A slight blush came over my cheeks as I looked up into his brown eyes, and took his hand. We helped each other scramble across the speeding, traffic circle pausing safely on the other side to look back for a pattern. None that I could spot. The cars rammed into the circle full speed, honking, and scooting anyway they could to the opposite street and exiting apparently unmindful of the ever weaving motor scooters and busses.

"I can't take this racket. The car exhausts are making me sick, lets get off this central road," I suggested.

You would think by now we would have learned our lessen, but certain things that we grew up with can't be dismissed from our inner thought processes so easily. Things like square blocks.

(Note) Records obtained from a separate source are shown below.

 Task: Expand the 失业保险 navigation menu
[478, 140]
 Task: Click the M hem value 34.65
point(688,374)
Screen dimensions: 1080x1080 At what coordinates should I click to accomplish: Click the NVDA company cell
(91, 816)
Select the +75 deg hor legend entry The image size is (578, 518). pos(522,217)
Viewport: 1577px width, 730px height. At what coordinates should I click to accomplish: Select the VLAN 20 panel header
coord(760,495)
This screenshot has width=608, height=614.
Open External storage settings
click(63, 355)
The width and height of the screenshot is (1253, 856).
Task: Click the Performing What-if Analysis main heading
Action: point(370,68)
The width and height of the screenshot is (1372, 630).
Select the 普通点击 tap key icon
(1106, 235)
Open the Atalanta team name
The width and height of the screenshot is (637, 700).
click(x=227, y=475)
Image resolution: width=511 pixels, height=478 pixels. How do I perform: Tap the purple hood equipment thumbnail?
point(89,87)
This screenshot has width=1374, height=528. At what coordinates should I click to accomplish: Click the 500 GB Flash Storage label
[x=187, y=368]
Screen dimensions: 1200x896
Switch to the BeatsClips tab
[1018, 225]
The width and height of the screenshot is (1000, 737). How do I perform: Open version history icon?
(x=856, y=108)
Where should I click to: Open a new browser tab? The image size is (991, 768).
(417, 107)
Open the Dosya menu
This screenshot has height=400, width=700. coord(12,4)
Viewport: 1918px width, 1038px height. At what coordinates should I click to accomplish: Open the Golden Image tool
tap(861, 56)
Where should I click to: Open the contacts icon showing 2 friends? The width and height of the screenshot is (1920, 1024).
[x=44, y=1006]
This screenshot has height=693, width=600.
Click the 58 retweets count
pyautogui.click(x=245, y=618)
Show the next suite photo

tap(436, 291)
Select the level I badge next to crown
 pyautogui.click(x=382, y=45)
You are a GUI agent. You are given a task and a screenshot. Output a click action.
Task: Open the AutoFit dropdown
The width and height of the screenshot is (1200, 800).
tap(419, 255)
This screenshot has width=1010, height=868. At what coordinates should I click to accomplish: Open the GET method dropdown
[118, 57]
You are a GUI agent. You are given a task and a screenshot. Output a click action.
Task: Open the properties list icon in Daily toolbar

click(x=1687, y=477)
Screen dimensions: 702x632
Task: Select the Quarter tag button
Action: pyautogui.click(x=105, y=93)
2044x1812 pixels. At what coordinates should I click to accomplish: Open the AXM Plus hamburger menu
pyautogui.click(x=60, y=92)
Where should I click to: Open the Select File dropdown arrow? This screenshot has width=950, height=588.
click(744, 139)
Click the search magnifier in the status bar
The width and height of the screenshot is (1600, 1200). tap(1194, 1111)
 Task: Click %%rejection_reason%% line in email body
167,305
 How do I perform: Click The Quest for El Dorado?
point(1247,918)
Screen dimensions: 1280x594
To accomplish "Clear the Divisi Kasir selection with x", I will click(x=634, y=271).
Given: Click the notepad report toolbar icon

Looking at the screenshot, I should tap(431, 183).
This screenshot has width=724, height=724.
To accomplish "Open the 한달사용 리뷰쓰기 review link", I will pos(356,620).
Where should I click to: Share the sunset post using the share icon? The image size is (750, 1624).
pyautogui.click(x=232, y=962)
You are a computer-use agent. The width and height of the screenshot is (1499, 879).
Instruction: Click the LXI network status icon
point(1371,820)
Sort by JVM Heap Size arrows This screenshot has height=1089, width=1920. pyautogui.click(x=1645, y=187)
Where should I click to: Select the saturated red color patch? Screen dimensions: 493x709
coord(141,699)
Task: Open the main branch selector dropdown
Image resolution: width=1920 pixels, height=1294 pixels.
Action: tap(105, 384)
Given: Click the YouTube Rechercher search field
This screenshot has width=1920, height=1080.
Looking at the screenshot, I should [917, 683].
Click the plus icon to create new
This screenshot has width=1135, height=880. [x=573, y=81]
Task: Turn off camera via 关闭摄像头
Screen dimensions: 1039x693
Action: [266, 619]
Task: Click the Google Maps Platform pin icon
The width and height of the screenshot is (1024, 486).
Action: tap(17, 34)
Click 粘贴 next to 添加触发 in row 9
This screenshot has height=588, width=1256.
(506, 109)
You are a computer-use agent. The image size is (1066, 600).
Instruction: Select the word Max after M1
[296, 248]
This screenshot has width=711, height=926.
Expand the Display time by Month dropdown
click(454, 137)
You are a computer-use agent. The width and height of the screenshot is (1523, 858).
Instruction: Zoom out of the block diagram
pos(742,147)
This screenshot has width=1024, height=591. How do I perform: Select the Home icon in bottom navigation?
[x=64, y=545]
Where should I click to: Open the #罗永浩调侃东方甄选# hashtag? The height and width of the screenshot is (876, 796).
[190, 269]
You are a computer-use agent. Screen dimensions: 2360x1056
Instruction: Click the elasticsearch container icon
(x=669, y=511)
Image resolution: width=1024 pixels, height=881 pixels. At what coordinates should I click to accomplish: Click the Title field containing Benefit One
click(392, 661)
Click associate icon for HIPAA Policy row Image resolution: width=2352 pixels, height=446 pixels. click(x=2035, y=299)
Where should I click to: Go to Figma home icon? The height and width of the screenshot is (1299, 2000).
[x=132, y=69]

As soon as we stepped off the main road, we were instantly gobbled up in a maze of avenues.

"We'll never reach the ice cream shop," I said as big tears began to roll out of my eyes.

"Don't cry, It's just between these two buildings, I'm sure."


9. The Fountains of Rome

Neptune FountainEmerged from between a narrow gateway of buildings, we came into a vast oblong piazza graced with three bubbling fountains.

"Richard, Richard, I know where we are." I was so excited that I forgot all about the ice cream. We're in the Piazza Navona, I read about it in my library book, "The Fountains of Rome," by Morton. I recognized it because the book said that it's an artist hangout and, "look at all the easels."

R. strolled from one artist to another inspecting their wares while I told him all I knew about the piazza: There use to be a Roman Stadium here. That's why it's oblong. And see the tall buildings lining the piazza? They're built on the foundations that held the seats. In the middle ages, bull-fights and tournaments were held in the ruins. It took half the book to describe the three fountains, but the most famous is the center one.

It's another Bernini called The Four Rivers: The Danube, the Ganges, the Nile and the Platae. Bernini, on demand from his patron Pope Innocent X, had to also somehow incorporate the Roman obelisk, (the one that's protruding from the marble figures), into the fountain. After they piped the water to the fountains a custom developed of flooding the whole piazza. "During the heat of August, the outlets that carried away the fountain water were stopped on Sunday evenings and the piazza was soon transformed into a shallow lake." Nobility would then drive their coaches into the water, splashing one another and often tipping over. It was mayhem with dogs barking, children laughing and scampering about. Cheers and shouts from the opened widows and balconies mixed with the neighing horses until the Piazza echoed.

R. stopped listening to me long ago. He was mesmerized by the portrait artists, some doing exact likenesses, some creating caricatures. I strolled around, lazily inspecting the other two fountains, "Neptune" on one end and "Four Seated Tritons" on the other. After a time, I realized that R. hadn't moved.

"Come on," I jerked his arm. "Let's get the ice cream." But he remained motionless like a stone, not even blinking. "Richard, wake up, please wake up," I began to shout but irritated bystanders glowered in my direction so I stood on my tip toes whispering, "Wake up!"

Nothing seemed to draw R. from his trance. I paced back and fourth ringing my hands, hoping no one would cart him off thinking he was a stray statue. Sitting on the edge of the fountain I remembered reading that Rome is called the city of fountains whose waters are still piped in by Roman aqueducts from different springs outside the city. Some of the waters are said to be haunted, some venerated. It was worth a chance. I leaned over, cupped my hands and filled them with the water from the Four Rivers; running over to R., I splashed his face and neck. He instantly woke up.

"Hay, why'd you get me all wet?" R. then looked at my worried face, ruffled my blond curls and smiled. "That's OK, it felt good. Let's get that ice cream," he said, as if he had been standing there only five minutes.